Moreover, the agency created its Feminine Power initiative to attach and mentor feminine founders, who proceed to be underrepresented in Latin America.
Women make up just 2.4% of partners at venture firms, as nicely. We’ve seen many ladies bucking this development, although, like True Wealth Ventures, which simply closed on $35 million for its second fund.
Nevertheless, whereas Lemann notes that fundraising was more durable as girls, as was breaking into the enterprise capital community, hers and Saggioro’s “diversified backgrounds make them a non-obvious group,” and that their distinction is certainly one of their strengths.
“We’ve got immediately diversified entry to deal movement, and a big majority of our deal movement is feminine founders,” Lemann added. “The way in which that we analyze firms could be totally different due to our totally different views. We’re additionally very hands-on, which is totally different from all the opposite early-stage funds within the area.

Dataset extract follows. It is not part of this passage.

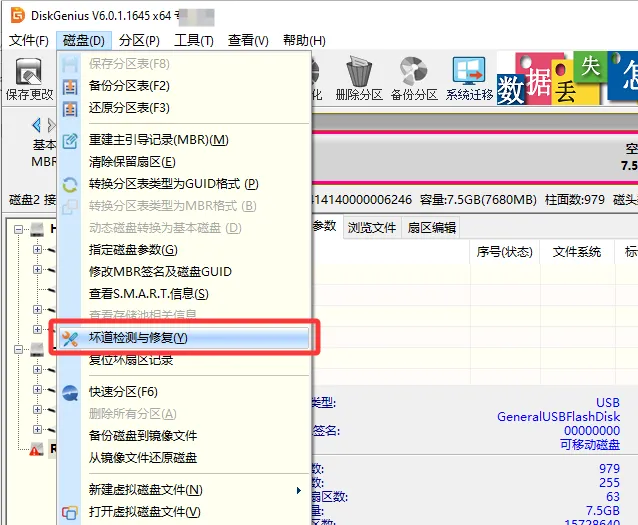Click the Delete Partition (删除分区) trash icon

pos(359,72)
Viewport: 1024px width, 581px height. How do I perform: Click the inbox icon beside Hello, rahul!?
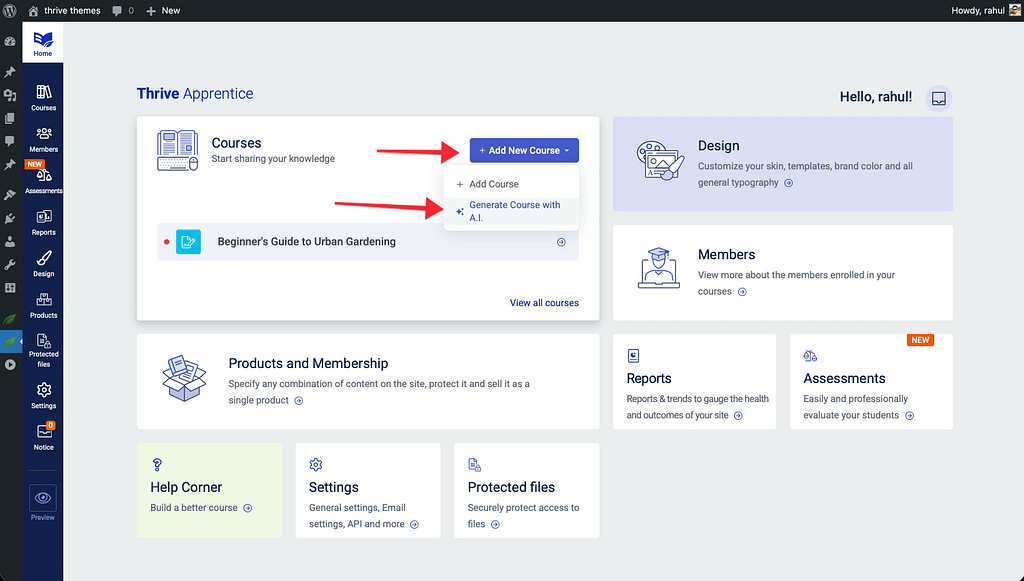(938, 98)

Being totally different is definitely obtained as a really constructive factor.”
Saggioro defined that restricted companions favored that distinction as nicely. Buyers into MAYA’s second fund embody fund of funds, like Cendana Capital, institutional buyers, household workplaces and founders from Latin America, Europe and the U.S.
Whereas there was proof of pulling again in each enterprise capital investments and LP commitments to funds, MAYA’s “stable efficiency” helped them have the ability to launch a brand new fund on this atmosphere, she stated.
“Most of our capital got here from re-ups from our present buyers,” Saggioro added. “We additionally introduced in a variety of institutional buyers who’re used to working in cycles and had been in a position to present the dry powder wanted to provide a bonus to VC funds. Those that select to start out firms in moments like these are essentially the most resilient ones, so we’re excited to proceed to find out about those that are working arduous to unravel Latin America’s largest issues.”